Yann LeCun November 8, 2018
VP and Chief AI Scientist at Facebook and Founding Director of the NYU Center for Data Science
Deep learning has enabled significant progress in computer perception, natural language understanding and control. But almost all these successes largely rely on supervised learning, where the machine is required to predict human-provided annotations, or model-free reinforcement learning, where the machine learn actions to maximize rewards. Supervised learning requires a large number of labeled samples, making it practical only for certain tasks. Reinforcement learning requires a very large number of interactions with the environment (and many failures) to learn even simple tasks. In contrast, animals and humans seem to learn vast amounts of task-independent knowledge about how the world works through mere observation and occasional interactions. Learning new tasks or skills require very few samples or interactions with the world: we learn to drive and fly planes in about 30 hours of practice with no fatal failures. What learning paradigm do humans and animal use to learn so efficiently? I will propose the hypothesis that self-supervised learning of predictive world models is an essential missing ingredient of current approaches to AI. With such models, one can predict outcomes and plan courses of actions. Good predictive models may be the basis of intuition, reasoning and "common sense", allowing us to fill in missing information: predicting the future from the past and present, or inferring the state of the world from noisy percepts. One could argue that prediction is the essence of intelligence. After a brief presentation of the state of the art in deep learning, some promising principles and methods for self-supervised learning will be discussed.

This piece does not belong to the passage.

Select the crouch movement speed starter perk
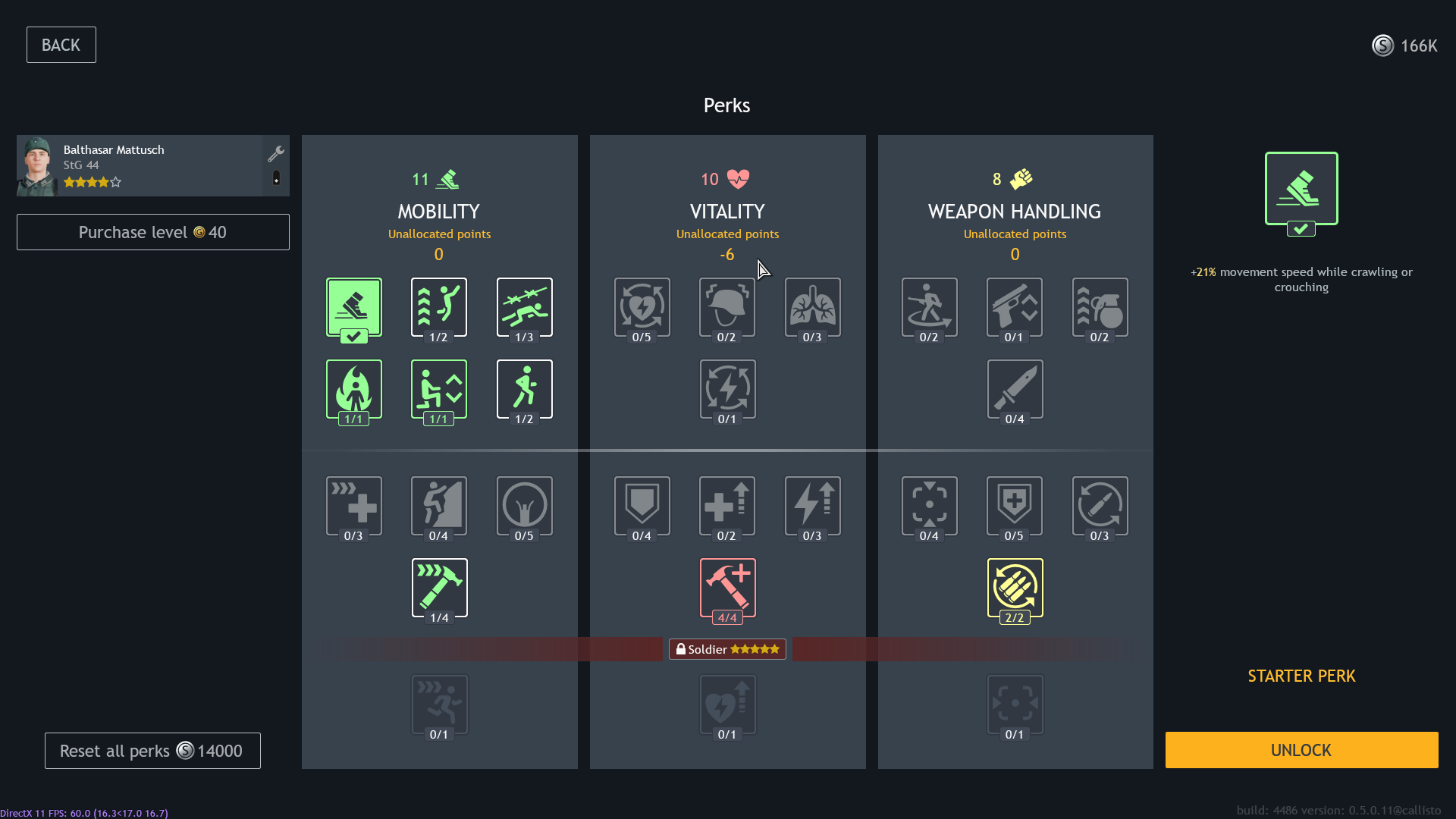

Afsheen Afshar March 7, 2018
Chief AI Officer and Senior Managing Director, Cerberus
Real-world Challenges of using AI in the Enterprise
Recent advances in the field of AI has been exciting, and the resultant hype has been great. However, most enterprises have yet to substantively harness their data to positively affect their bottom lines. In this talk, we discuss some of the underlying technological and cultural reasons as well as approaches for success. From a technological perspective, there is a multitude of legacy systems with different formats and data models that must be merged. We discuss some approaches for managing this landscape using ad-hoc query methods. In addition, while technological and analytical challenges abound, having a high degree of cultural sensitivity, empathy for the end-user, and design-orientation are key to success. We discuss a few high profile examples of technologically advanced AI products that have failed to gain traction.
Stéphane Mallat February 9, 2018
Professor, École Normale Supérieure, France
Learning Physics with Deep Neural Networks
Machine learning amounts to find low-dimensional models governing the properties of high dimensional functionals. This could almost be called physics. Algorithms have considerably improved in the last 10 years through the processing of massive amounts of data. In particular, deep neural network have spectacular applications, to image classification, medical, industrial and physical data analysis.
We show that the approximation capabilities of deep convolution networks come from their ability to compute invariant at different scales over possibly high-dimensional groups including diffeomorphisms. We shall study the mathematical properties of simplified deep convolutional networks computed with wavelet. We give applications to regression of molecular energies in quantum chemistry. We shall also introduce low-dimensional non-Gaussian intermittent models for statistical physics, with applications to Ising and high Reynold turbulences through cosmological data.
Peter Norvig October 25, 2017
Director of Research, Google Inc
Creating Software with Machine Learning: Challenges and Promise
Traditionally, software is built by programmers who consider the possible situations and write rules to deal with them. But recently, many applications have been created by machine learning: the programmer is replaced by a trainer, who shows the computer examples until it learns to complete the task. This shift in the way software is built is opening up exciting new possibilities and posing new challenges.